§ Brief
Present the lines below as a Markdown table with the columns Number and Row line. Start with the line that contains "Given: Click the 卡密充值 card icon", continue through the end of the rows, skip blank lines, and leave the pictures out.

_ _ _ _ _

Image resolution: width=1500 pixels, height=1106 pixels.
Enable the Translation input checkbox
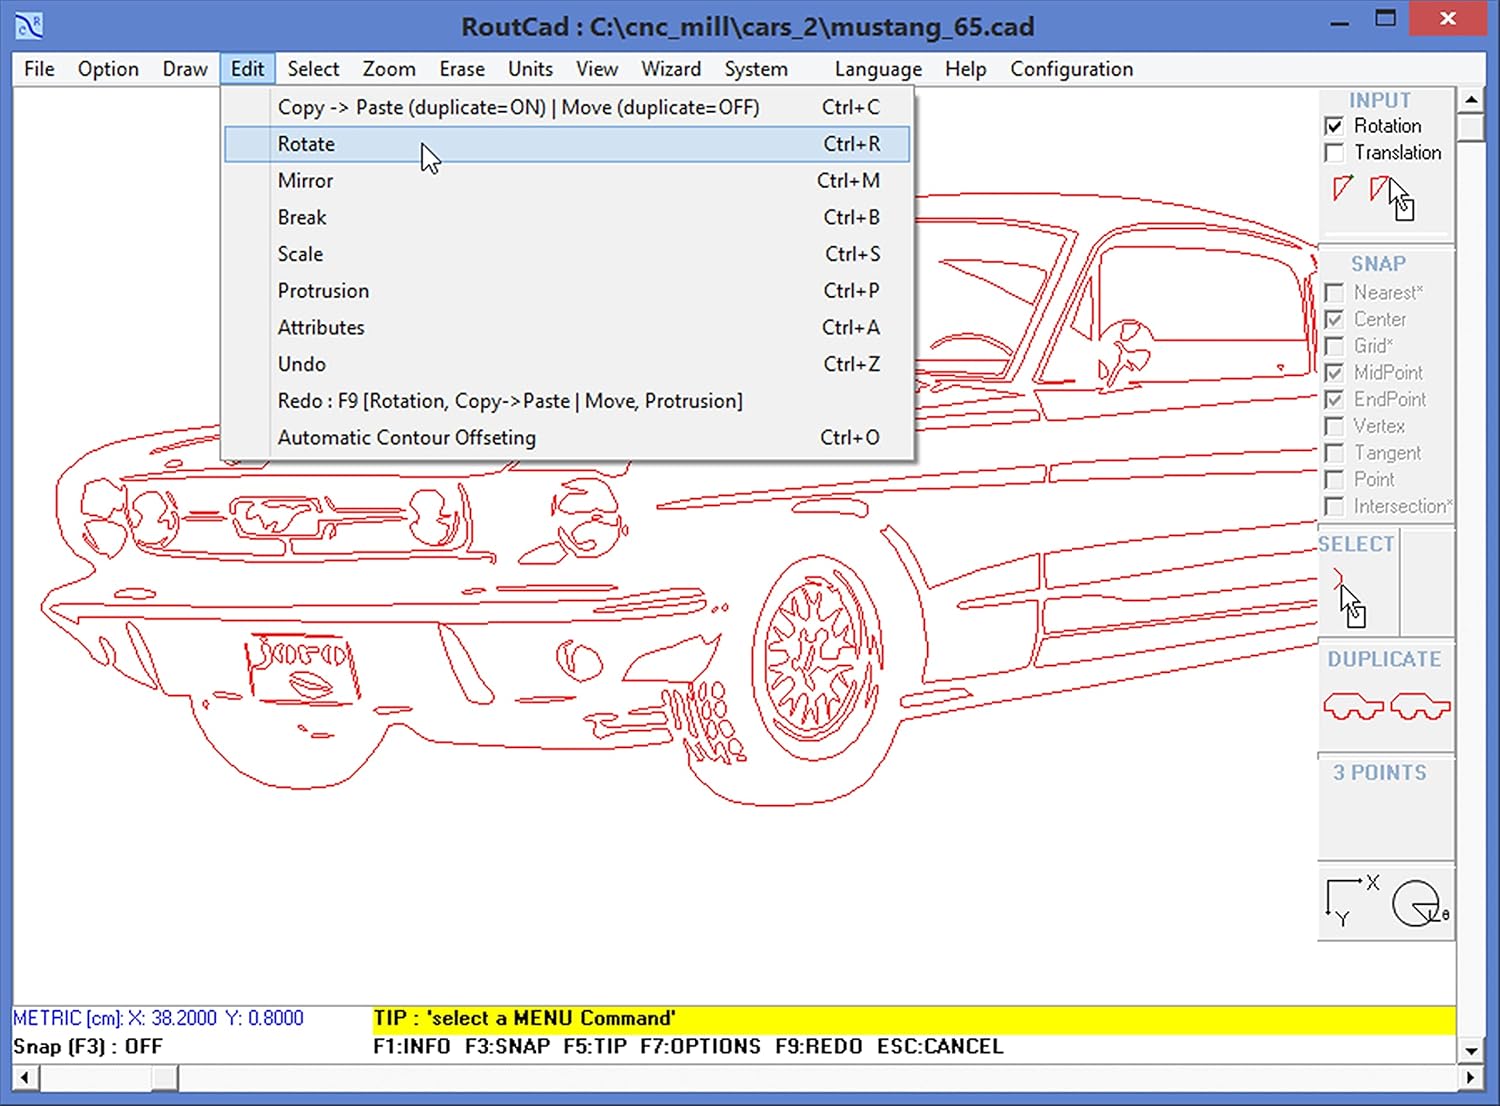[1335, 152]
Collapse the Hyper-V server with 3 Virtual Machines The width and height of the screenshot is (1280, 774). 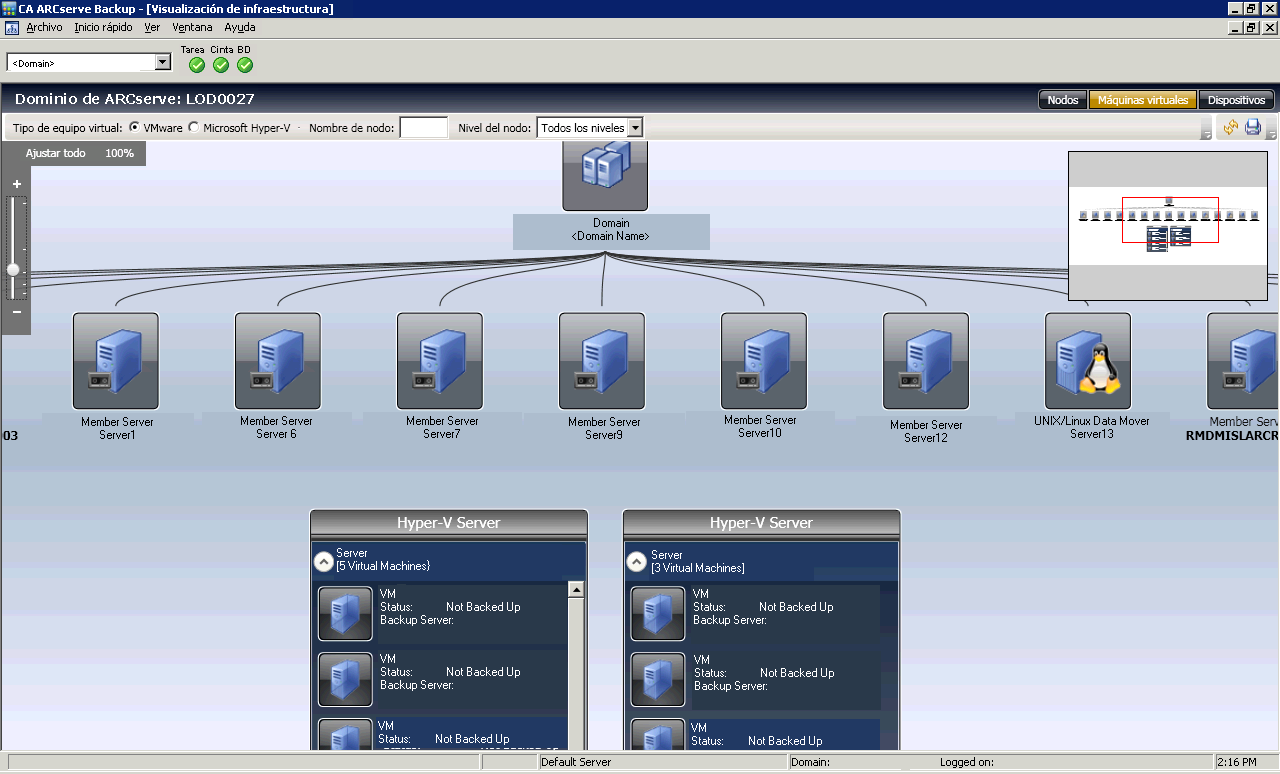(636, 562)
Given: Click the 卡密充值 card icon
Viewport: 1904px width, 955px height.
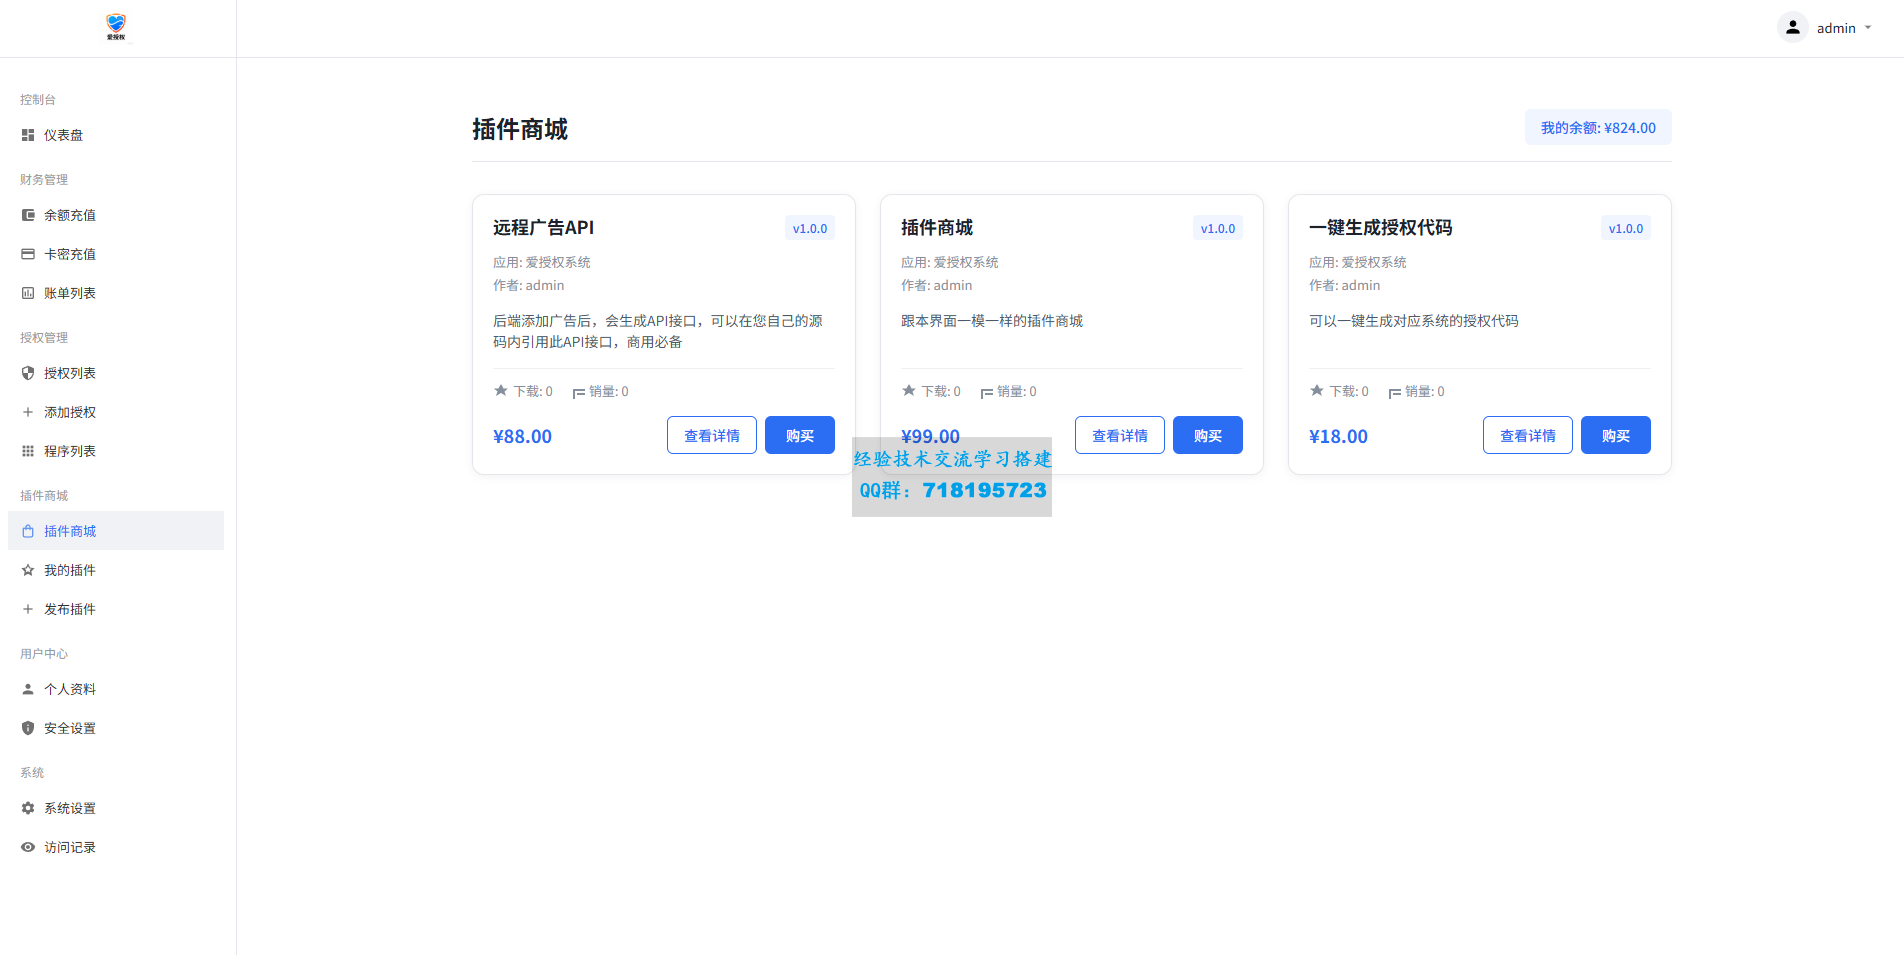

_ _ _ _ _

§ Solution for this exercise
| Number | Row line |
|---|---|
| 1 | Given: Click the 卡密充值 card icon |
| 2 | Viewport: 1904px width, 955px height. |